— BEGIN Passage shown —
1. Introduction
Agricultural productivity can be increased by knowing and predicting more precisely crop yields under various conditions. This is a key concept in both precision agriculture and agricultural modelling. Several authors have studied the different techniques applied in precision agriculture and in the modelling of crop production where they involve meteorological variables, with the objective of improving quality, profitability, resource use efficiency and sustainability [
1,
2,
3]. Among these techniques, the application of variable doses of water, fertilizers and agrochemicals (while considering agrometeorological conditions), as well as the estimation of production (based on the evolution of meteorological variables and the physiological response of crops), are the most frequently used and are currently adopted by many farmers. Indeed, in most cases, crop recommendations are based on data recorded from field studies that compile their conditions (soil and environment) [
4].
— END Passage shown —
▶ What to produce: Extend the introduction on predicting crop yields, picking up after its final sentence.
— BEGIN Information supplied —
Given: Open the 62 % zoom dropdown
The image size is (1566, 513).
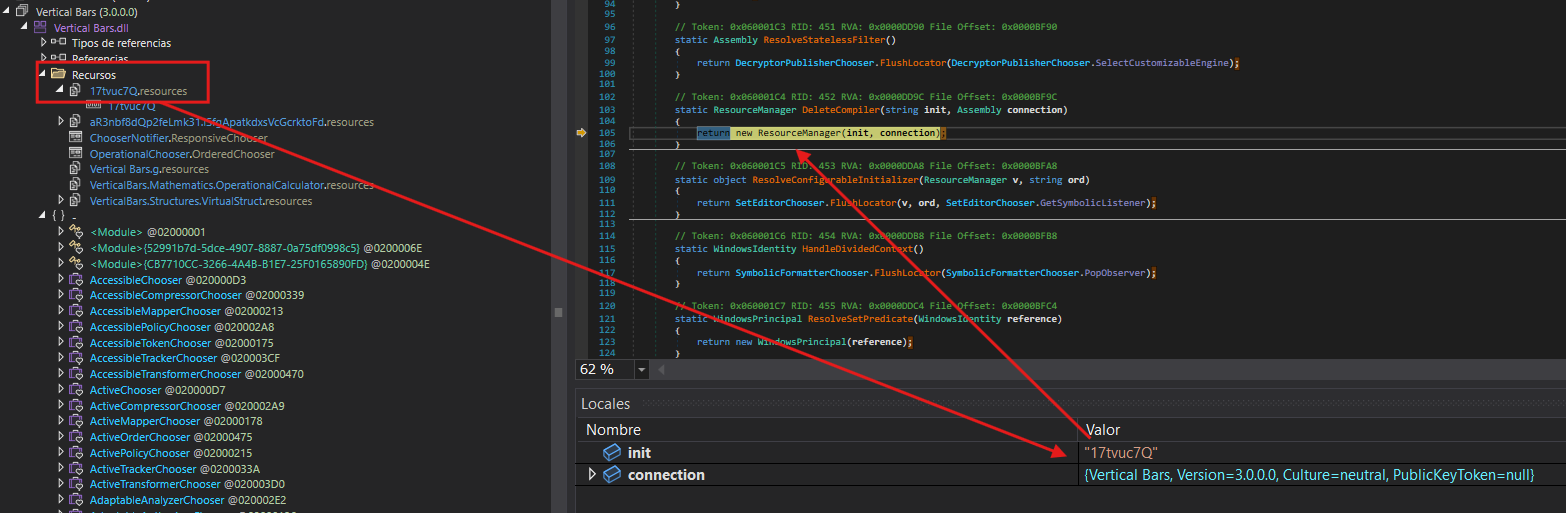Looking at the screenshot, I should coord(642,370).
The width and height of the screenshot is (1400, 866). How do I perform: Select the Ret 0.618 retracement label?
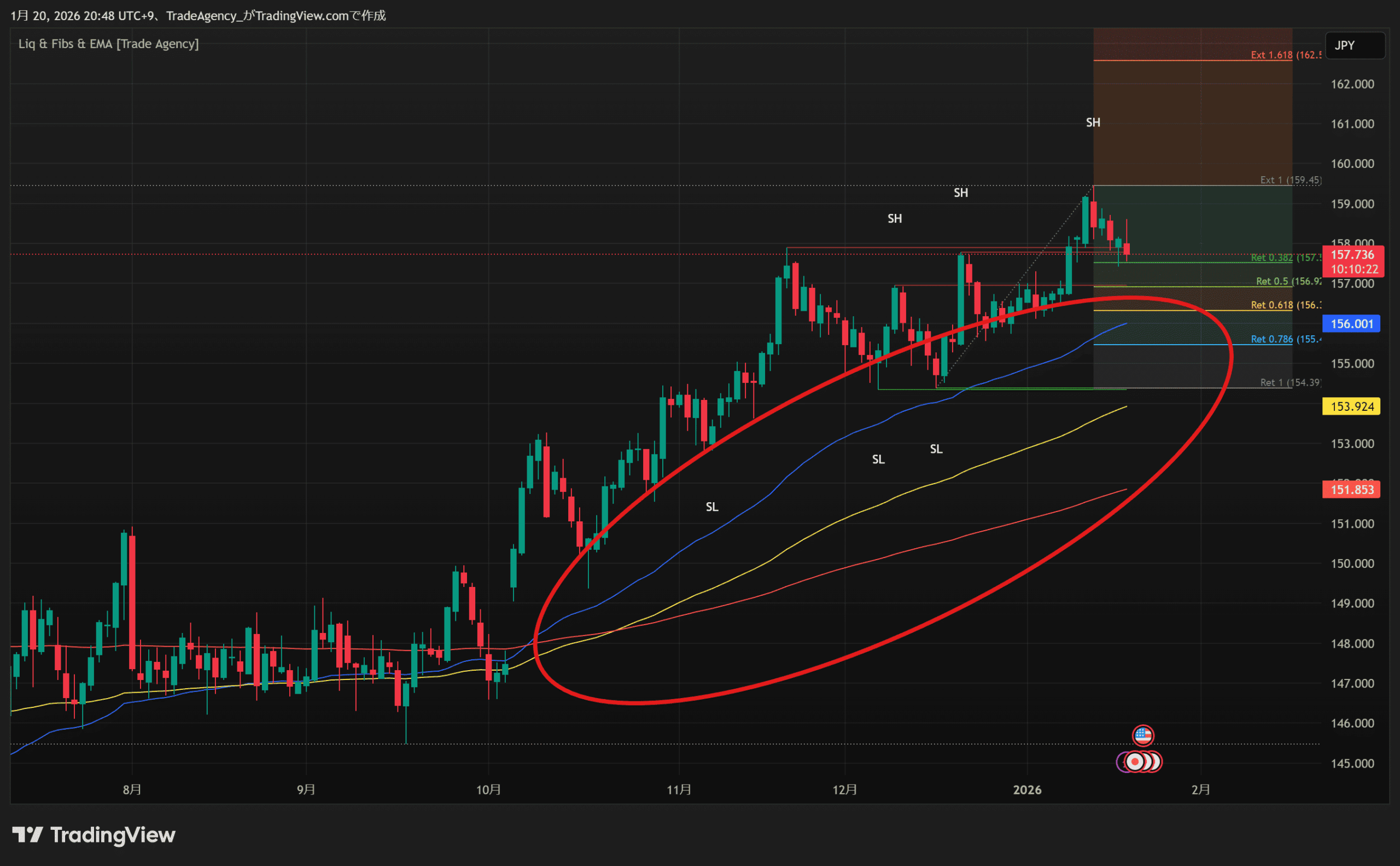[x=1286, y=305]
— END Information supplied —
▶ Reply:
The impact of global solar irradiation on the Earth’s surface has a significant influence on a country’s economy, including, for example, agricultural productivity, renewable energy use, food security and human health risks [
5], as reported in [
6,
7,
8,
9,
10].
Prediction and estimation studies of meteorological variables focus on measured data as inputs to the model. Franco et al. [
11] found that there is a lack of such studies that use ANN models, and that focus on generating data in sites where such data are not available, so that they can be used as inputs to other models.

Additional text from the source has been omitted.